Eighties colours
Se riuscite e vi interessa il tema, la produzione artistica di Keith Haring e la relazione tra Haring e la scena artistica e musicale newyorkese degli anni '80, cercate assolutamente di vedere questo documentario (una produzione italo-francese di un paio di anni fa), perche' e' realizzato benissimo.
Non mi sembra affatto vero, come sostiene la critica di Time Out, che il film descriva Haring solo in superficie. Ne emerge, al contrario, la figura di un artista di una comunicativita', immediatezza e soprattutto generosita' impressionanti.
Quella che ci ha lasciato e' arte davvero per tutti, che fu capace di catturare l'immaginazione dei bambini delle scuole dove Haring andava a presentare i suoi lavori, cosi' come dei passeggeri della metropolitana newyorkese mai entrati in una galleria di arte contemporanea.
Artisticamente forse continuo a preferire Basquiat, ma umanamente la mia simpatia e' tutta per il geniale illustratore (permettetemi di chiamarlo in questo modo senza alcun intento diminutivo, anzi) della Pennsylvania.

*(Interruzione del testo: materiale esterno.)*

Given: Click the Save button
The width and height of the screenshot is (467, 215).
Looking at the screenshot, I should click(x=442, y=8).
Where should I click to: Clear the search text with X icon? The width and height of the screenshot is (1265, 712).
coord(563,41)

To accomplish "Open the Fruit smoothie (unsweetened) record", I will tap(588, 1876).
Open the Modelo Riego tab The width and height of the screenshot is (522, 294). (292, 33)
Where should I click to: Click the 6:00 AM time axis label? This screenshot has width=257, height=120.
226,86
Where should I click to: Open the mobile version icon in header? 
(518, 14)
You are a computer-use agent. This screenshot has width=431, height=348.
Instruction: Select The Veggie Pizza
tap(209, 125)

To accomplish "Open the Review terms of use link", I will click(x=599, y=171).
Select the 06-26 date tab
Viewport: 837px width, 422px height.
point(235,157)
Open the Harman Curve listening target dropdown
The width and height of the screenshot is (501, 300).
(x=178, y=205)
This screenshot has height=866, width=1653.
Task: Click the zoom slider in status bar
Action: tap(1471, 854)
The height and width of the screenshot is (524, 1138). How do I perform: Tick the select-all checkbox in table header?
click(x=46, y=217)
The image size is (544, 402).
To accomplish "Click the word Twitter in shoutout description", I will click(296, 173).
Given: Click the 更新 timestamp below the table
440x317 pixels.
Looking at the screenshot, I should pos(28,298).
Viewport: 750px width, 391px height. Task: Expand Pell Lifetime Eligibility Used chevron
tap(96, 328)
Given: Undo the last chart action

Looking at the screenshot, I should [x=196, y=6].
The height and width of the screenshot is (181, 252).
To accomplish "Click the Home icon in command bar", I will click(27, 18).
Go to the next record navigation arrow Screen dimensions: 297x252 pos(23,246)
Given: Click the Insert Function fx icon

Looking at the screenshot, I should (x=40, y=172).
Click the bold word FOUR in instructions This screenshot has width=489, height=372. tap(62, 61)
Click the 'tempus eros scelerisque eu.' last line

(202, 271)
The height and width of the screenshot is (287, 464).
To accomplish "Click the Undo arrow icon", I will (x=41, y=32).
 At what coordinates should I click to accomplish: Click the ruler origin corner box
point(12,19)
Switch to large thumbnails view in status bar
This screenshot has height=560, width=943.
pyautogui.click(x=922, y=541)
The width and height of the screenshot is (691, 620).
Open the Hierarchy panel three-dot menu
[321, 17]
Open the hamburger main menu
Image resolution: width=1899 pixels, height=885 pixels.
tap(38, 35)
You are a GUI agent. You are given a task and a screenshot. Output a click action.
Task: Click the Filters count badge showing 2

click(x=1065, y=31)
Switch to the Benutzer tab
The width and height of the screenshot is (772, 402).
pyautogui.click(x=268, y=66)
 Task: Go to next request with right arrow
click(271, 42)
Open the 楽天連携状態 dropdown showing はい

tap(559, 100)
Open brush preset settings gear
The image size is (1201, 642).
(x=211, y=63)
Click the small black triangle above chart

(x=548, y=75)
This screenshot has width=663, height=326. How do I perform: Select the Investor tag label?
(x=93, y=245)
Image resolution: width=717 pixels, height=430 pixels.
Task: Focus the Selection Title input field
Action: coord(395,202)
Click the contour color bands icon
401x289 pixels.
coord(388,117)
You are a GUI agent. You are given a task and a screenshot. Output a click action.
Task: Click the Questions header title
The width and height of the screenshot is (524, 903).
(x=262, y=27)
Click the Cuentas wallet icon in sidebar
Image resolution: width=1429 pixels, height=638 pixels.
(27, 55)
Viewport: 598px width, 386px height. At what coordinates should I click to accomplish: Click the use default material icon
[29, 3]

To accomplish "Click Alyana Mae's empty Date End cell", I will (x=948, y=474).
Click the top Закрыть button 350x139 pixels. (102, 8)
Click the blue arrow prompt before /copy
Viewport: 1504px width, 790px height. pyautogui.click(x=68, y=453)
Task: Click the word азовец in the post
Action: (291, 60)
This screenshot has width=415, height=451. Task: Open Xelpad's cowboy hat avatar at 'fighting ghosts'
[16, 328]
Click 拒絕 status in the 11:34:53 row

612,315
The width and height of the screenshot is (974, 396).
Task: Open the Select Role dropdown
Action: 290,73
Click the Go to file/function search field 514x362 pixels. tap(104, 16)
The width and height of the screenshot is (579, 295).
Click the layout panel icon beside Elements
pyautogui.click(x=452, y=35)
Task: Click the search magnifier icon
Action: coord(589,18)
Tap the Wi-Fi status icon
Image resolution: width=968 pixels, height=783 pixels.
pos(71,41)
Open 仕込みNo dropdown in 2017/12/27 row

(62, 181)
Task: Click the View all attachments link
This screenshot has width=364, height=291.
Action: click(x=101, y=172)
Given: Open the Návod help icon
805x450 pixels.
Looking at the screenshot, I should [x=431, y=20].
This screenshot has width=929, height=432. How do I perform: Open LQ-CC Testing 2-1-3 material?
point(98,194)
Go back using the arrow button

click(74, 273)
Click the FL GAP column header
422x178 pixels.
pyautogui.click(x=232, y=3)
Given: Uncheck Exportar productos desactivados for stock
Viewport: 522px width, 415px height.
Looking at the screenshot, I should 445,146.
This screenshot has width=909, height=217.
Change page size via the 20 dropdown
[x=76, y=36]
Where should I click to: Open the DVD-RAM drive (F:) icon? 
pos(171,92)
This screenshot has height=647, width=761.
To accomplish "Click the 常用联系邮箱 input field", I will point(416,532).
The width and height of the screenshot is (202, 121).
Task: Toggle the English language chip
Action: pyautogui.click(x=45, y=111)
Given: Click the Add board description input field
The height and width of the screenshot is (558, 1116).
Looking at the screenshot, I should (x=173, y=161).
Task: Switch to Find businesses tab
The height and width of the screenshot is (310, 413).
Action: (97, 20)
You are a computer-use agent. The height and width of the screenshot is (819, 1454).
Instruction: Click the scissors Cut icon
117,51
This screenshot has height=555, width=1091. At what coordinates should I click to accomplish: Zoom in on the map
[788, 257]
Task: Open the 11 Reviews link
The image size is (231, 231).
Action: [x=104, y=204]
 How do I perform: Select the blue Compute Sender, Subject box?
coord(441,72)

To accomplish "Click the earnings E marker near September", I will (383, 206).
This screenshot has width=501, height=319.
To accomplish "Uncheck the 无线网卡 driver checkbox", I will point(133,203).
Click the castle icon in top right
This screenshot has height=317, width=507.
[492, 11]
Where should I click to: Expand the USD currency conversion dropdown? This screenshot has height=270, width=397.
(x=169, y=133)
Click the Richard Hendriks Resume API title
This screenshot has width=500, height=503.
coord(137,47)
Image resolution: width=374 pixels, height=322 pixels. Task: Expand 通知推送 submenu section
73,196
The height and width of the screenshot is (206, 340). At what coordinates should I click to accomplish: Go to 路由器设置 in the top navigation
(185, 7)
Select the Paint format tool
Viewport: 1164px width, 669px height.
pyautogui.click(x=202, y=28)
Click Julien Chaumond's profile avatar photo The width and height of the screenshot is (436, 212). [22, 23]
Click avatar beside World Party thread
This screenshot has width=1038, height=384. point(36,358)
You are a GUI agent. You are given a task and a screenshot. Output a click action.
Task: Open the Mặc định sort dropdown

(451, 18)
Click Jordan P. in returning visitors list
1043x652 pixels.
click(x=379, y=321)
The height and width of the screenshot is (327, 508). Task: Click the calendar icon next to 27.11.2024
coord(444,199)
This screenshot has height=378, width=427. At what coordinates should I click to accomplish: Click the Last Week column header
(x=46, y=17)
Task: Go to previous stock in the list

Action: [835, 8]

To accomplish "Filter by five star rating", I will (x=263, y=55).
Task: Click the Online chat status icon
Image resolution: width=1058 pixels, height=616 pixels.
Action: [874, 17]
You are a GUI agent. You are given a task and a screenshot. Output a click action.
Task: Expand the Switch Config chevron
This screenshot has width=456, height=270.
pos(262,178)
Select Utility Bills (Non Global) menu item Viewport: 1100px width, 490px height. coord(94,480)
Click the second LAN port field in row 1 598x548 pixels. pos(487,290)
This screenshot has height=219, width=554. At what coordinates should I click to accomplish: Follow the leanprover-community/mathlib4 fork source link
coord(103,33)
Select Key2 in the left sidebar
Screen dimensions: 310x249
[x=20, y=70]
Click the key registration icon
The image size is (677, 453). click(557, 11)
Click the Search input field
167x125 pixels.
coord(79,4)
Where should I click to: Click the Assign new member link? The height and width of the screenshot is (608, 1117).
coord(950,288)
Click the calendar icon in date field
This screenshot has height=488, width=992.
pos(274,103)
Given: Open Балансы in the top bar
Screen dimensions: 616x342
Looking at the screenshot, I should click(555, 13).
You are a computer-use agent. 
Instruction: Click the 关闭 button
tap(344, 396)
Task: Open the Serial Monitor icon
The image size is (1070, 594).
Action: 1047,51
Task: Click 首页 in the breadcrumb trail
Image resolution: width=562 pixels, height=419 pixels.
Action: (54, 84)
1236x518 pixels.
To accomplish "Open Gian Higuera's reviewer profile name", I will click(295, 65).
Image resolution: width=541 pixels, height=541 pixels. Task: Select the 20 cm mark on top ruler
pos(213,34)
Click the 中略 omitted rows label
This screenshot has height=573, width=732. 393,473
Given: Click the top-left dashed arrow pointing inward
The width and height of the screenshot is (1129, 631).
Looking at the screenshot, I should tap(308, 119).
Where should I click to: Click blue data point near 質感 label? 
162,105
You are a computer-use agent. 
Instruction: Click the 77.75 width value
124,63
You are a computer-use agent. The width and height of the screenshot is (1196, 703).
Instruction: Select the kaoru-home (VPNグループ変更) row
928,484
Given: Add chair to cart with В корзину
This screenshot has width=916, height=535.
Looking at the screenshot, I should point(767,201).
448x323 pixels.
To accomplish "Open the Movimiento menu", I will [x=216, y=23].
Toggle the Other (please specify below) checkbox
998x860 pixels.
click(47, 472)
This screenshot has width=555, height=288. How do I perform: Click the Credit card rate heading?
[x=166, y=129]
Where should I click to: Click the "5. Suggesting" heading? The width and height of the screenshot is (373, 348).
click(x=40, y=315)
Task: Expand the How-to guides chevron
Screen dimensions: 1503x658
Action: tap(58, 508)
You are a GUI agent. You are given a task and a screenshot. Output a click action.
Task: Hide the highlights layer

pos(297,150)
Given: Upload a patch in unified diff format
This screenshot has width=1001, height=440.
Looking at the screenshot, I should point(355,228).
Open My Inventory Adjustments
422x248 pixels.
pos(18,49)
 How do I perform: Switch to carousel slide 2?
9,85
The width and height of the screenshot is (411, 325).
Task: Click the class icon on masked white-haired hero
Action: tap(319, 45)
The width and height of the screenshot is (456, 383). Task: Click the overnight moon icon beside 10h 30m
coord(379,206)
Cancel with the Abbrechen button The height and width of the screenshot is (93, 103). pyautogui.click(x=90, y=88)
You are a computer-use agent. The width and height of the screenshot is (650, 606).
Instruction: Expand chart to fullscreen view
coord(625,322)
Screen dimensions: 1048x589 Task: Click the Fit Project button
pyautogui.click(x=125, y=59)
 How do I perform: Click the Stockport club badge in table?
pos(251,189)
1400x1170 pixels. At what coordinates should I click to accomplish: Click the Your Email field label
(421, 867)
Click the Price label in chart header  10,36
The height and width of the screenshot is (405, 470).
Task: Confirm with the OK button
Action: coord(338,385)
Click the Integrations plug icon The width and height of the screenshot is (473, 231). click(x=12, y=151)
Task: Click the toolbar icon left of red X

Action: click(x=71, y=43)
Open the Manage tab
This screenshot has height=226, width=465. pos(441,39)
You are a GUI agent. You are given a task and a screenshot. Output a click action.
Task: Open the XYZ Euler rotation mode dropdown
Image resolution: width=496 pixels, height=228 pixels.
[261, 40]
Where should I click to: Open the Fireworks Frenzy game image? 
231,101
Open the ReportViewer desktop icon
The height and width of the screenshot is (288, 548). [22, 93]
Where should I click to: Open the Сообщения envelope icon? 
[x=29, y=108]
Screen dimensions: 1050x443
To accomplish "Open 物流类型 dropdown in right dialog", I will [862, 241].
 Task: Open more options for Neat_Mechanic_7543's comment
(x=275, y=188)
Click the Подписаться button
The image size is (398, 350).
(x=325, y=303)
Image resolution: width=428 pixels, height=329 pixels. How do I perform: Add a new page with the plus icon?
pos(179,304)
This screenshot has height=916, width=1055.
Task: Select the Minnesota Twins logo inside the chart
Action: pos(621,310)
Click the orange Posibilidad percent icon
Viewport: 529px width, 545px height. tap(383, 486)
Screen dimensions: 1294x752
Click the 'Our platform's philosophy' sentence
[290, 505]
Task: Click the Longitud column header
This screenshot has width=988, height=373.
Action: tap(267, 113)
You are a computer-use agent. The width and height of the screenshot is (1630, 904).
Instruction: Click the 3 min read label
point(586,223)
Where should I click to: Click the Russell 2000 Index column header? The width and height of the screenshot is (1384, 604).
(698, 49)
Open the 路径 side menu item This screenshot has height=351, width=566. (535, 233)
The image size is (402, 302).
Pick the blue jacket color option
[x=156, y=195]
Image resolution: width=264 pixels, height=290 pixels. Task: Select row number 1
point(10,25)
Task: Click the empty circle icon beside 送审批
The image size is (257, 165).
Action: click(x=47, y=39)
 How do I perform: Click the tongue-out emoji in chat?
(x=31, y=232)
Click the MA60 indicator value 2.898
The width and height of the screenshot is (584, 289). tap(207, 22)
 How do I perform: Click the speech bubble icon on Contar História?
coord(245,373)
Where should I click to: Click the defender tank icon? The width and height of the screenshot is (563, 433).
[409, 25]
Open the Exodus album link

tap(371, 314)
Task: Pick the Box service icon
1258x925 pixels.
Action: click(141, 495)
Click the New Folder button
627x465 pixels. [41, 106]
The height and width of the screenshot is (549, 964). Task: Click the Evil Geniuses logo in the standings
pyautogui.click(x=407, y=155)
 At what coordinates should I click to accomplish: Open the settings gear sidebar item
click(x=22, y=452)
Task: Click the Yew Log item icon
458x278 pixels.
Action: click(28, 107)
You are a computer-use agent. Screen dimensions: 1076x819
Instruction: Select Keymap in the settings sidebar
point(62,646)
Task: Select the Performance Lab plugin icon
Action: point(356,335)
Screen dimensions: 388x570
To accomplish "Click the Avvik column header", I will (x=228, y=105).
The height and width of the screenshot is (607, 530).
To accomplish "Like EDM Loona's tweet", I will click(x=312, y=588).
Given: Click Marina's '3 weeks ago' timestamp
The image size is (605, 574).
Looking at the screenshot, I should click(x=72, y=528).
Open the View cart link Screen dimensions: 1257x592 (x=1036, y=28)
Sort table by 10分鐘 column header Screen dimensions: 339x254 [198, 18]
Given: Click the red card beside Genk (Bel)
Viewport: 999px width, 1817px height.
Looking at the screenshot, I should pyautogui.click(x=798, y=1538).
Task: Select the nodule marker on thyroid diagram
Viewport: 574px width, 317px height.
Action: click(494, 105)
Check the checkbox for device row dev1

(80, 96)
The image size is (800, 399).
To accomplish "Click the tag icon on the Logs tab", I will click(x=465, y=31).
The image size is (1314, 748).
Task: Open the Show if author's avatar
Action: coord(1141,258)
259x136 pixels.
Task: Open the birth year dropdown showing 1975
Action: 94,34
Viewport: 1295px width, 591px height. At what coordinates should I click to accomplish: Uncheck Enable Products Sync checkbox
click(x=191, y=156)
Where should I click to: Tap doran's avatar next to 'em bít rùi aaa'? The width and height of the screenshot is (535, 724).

Attivismo sociale profondissimo il suo, espresso con infinita ritmica grazia.
Commenti
Serve - oramai - solo per i listings di cio' che succede a Londra, non certo per la critica. Personalmente preferisco sfogliare - ad esempio - l'ultimo numero di "Chi" e gustarmi l'iconografia ufficiale del dottor Berlusconi in vacanza con i figli avuti dalla signora Veronica Lario (pura arte surreale, davvero meglio di qualsiasi cosa Jeff Koons abbia mai prodotto).
Seguite la raccomandazione e cercate in DVD lo splendido documentario su Haring.
Basquiat e' un'artista infinitamente piu' profondo di Keith (ma sono di parte - anni fa presi un aereo e volai in giornata da Milano a Vienna dove era in corso una antologica di Jean Michel alla Kunsthalle pur di non perderla), ma Haring e' un uomo meraviglioso ed un ottimo "illustratore" nella bella definizione di Fabio.
Anche se, concordo con te come sai, se esistesse un free press con tutti i listings, come ne esistono in altre citta' anche grandi (il Village Voice a New York, il Reader a Chicago...) di Time Out London si potrebbe fare tranquillamente a meno.
Qui invece i free press si chiamano London Paper e London Lite, che tristezza.
Assai valida invece la recente iniziativa di trasformare l'Evening Standard in free press, dopo le 20 nel West End. Non vale 50p (si legge in 5 minuti al massimo e poi diventa carta da fruttivendolo), ma se me lo regalano un'occhiata gliela do volentieri.
Rivista davvero orripilante; se l'Evening Standard e' carta per i fruttivendoli, come scrive Fabio, questa e' carta da cesso, come direbbe il grandissimo Toto'.
Mi spiace solo per i ragazzi immigrati poveri che lo distribuivano.